• [WRITTEN INSTRUCTION]:
Please answer these questions about the forum thread below:
(a) What hours does BahgDaddy say they are usually on?
(b) Which section of the server is called "a dumpster fire"?
(c) How did BahgDaddy send out invites on Jan 7, 2018, and why?

• [TEXT SEGMENT]:
******************************
Yeah. I never really got it going I guess.


----------



## Casey Fluffbat (Dec 31, 2017)

BahgDaddy said:


> Yeah. I never really got it going I guess.


I'd be willing to start something, but a vacant server isn't a good incentive.


----------



## BahgDaddy (Dec 31, 2017)

MadKiyo said:


> I'd be willing to start something, but a vacant server isn't a good incentive.



Probably because everyone else feels that way.


----------



## Casey Fluffbat (Dec 31, 2017)

BahgDaddy said:


> Probably because everyone else feels that way.



You got me there. When are you usually on?


----------



## BahgDaddy (Dec 31, 2017)

MadKiyo said:


> You got me there. When are you usually on?



Usually between 12-9PM pacific time. But eh, it is fine.


----------



## BahgDaddy (Jan 2, 2018)

Server was pretty active today, with lots of stimulating conversations. Join the fun! Discord - Free voice and text chat for gamers


----------



## beepbeepwolf (Jan 5, 2018)

Got room for one more in there?


----------



## SlyRiolu (Jan 6, 2018)

I'd like to join in.


----------



## Deleted member 115426 (Jan 7, 2018)

I do have to give a warning. Join at your own discretion. The politics section is a dumpster fire. Of course if you can handle the heat, please join. I just think everyone should have a fair warning about that.


----------



## KILL.MAIM.KILL (Jan 7, 2018)

Count me in.


----------



## MetroFox2 (Jan 7, 2018)

Thought it'd be fair to give a heads-up, but some ass-holes are going around and fucking with Discord servers, keep an eye out for them. Not gonna name names openly.


----------



## Deleted member 115426 (Jan 7, 2018)

Got ya


----------



## churio (Jan 7, 2018)

Your invite expired again.


----------



## LumiNinetales (Jan 7, 2018)

I'd like to join too If you don't mind :3


----------



## BahgDaddy (Jan 7, 2018)

Great! PMs sent instead if posting to avoid spammers. 

We've got RP sections, laissez-faire politics section, and NSFW areas for anyone 18 or older.


----------



## Balskarr (Jan 7, 2018)

Ahh why not? Give us one those invites mate if you'd please. I could do with some more servers to RP in.


----------



## Deleted member 115426 (Jan 8, 2018)
******************************
• [DATASET EXTRACT]:
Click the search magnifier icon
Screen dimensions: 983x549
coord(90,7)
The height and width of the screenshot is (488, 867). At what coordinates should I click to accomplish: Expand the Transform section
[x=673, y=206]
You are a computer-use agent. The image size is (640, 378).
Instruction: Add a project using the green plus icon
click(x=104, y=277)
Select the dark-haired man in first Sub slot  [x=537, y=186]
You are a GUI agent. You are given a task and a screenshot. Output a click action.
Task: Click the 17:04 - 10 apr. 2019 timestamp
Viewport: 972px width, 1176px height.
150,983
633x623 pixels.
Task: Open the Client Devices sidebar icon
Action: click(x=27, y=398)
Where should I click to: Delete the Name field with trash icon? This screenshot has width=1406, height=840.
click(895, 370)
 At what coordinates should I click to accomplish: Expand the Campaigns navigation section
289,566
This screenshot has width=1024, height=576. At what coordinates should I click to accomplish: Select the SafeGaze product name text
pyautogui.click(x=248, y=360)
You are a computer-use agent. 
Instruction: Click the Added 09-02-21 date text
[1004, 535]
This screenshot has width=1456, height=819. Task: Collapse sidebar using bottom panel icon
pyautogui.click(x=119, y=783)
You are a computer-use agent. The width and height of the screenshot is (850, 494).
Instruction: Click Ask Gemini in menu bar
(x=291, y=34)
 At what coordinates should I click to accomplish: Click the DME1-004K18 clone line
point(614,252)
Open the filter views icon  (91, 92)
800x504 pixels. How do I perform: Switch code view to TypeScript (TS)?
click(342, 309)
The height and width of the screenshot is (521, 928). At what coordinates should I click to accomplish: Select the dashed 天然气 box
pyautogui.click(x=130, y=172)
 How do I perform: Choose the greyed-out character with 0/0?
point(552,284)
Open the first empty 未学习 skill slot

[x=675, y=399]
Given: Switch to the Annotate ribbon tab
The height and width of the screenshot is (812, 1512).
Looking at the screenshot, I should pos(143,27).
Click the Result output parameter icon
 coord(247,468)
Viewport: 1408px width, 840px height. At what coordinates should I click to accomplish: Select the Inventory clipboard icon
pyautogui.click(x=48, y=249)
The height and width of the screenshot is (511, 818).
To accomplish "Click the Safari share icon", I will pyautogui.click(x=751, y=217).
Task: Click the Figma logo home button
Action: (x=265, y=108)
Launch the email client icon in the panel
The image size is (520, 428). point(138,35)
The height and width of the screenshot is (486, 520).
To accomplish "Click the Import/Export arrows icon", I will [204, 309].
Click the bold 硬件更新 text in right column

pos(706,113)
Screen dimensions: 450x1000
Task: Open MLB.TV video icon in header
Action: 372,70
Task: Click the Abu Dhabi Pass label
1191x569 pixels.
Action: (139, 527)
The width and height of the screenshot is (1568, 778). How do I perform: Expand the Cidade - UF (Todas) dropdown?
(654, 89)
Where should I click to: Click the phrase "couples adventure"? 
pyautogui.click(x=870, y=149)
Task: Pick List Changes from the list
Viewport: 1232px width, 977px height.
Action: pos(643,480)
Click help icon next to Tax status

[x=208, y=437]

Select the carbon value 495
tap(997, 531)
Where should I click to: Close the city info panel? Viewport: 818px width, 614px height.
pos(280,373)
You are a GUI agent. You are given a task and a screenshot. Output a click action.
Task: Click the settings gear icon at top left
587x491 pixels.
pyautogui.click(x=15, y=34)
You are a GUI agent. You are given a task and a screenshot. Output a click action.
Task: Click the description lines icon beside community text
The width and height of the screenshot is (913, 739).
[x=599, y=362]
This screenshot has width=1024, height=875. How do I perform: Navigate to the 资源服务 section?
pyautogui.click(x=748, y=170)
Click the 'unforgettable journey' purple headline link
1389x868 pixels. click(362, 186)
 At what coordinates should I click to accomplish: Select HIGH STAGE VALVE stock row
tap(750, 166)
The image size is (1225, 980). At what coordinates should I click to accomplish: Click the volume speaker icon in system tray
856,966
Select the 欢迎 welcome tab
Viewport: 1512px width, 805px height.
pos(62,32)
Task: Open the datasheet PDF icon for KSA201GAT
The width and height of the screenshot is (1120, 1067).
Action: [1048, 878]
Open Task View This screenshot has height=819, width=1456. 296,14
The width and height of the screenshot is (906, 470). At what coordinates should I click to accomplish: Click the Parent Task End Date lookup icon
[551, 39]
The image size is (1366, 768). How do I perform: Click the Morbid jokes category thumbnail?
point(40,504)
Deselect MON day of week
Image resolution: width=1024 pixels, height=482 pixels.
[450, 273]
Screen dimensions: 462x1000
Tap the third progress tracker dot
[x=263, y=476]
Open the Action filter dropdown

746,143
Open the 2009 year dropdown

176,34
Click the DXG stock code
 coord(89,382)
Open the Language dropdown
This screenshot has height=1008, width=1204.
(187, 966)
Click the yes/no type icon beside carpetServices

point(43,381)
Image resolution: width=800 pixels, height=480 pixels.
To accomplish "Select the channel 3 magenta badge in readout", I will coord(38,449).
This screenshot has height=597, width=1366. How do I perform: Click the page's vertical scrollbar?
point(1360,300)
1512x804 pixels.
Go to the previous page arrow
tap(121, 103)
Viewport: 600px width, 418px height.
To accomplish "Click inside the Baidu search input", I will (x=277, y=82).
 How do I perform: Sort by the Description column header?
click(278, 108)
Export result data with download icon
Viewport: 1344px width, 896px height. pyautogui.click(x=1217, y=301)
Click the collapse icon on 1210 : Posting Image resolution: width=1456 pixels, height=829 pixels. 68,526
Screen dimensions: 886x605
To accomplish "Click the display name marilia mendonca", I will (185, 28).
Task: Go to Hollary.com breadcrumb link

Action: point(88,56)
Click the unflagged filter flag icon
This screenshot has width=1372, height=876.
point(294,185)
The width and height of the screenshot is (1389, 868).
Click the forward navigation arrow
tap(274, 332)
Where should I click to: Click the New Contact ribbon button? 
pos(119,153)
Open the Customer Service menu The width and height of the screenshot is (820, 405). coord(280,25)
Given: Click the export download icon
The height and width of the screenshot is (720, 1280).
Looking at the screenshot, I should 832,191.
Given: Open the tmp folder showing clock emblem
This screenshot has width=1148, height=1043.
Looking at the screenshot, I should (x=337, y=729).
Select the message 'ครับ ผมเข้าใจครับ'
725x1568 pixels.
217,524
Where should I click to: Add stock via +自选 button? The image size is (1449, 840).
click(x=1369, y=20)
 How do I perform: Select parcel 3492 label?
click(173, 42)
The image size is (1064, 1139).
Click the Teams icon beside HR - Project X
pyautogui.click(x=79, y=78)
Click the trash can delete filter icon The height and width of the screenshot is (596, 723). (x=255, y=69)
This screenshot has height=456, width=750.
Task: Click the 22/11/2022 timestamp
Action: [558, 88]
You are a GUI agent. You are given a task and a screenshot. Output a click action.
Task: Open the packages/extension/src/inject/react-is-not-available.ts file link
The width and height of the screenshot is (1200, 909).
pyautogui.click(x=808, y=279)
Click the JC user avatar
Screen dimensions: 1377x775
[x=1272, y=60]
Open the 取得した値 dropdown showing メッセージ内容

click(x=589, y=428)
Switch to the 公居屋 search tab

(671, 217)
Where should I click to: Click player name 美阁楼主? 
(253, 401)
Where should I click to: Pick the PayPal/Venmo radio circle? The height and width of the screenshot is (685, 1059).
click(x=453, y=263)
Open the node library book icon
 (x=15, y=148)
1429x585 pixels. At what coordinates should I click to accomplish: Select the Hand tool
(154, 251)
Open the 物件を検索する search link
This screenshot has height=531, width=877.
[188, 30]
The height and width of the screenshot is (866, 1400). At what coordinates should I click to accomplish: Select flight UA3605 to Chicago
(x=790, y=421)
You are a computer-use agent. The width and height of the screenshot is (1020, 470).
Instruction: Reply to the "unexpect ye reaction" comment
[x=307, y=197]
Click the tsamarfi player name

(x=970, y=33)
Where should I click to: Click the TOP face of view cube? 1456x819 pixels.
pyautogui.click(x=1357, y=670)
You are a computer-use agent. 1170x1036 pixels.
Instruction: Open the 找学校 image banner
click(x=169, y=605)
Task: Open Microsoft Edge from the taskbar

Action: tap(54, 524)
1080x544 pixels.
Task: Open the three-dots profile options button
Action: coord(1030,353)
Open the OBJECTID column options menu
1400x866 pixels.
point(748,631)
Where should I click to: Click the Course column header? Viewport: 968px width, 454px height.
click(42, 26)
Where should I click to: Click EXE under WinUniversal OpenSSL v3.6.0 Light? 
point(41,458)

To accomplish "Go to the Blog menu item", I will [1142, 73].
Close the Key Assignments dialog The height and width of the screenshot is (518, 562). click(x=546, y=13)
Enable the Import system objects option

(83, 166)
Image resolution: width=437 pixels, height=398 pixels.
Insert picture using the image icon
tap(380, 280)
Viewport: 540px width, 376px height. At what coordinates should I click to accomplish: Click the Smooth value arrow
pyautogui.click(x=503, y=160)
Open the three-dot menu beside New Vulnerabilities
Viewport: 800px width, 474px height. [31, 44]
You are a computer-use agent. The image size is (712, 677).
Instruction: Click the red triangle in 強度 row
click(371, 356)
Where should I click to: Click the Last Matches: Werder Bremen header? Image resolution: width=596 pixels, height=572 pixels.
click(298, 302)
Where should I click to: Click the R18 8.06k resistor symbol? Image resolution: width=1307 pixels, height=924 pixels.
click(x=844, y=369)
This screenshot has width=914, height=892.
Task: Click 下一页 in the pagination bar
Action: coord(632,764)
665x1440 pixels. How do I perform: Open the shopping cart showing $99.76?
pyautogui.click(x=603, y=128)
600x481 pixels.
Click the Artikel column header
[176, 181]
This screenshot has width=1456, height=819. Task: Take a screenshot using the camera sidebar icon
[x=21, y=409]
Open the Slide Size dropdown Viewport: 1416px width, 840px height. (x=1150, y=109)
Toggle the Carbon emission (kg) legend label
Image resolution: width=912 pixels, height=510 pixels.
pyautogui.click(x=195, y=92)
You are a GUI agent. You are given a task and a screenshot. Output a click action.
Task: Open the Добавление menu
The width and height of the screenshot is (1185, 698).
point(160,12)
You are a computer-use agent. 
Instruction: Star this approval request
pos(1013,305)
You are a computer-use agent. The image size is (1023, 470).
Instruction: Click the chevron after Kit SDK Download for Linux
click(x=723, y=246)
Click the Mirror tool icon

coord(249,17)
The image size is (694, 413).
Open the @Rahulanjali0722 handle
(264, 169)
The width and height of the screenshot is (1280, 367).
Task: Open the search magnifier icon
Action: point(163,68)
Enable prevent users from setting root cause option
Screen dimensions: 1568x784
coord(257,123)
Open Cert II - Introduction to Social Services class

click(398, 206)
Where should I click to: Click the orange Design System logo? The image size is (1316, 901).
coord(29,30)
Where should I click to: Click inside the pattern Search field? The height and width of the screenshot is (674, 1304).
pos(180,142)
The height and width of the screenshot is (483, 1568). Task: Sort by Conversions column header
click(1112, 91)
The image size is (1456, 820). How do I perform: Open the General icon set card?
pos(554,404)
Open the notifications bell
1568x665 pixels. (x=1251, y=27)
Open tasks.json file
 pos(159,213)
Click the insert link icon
******************************
• [ANSWER IN FULL]:
(a) Usually between 12 and 9 PM Pacific time.
(b) The politics section.
(c) By PM instead of posting, to avoid spammers.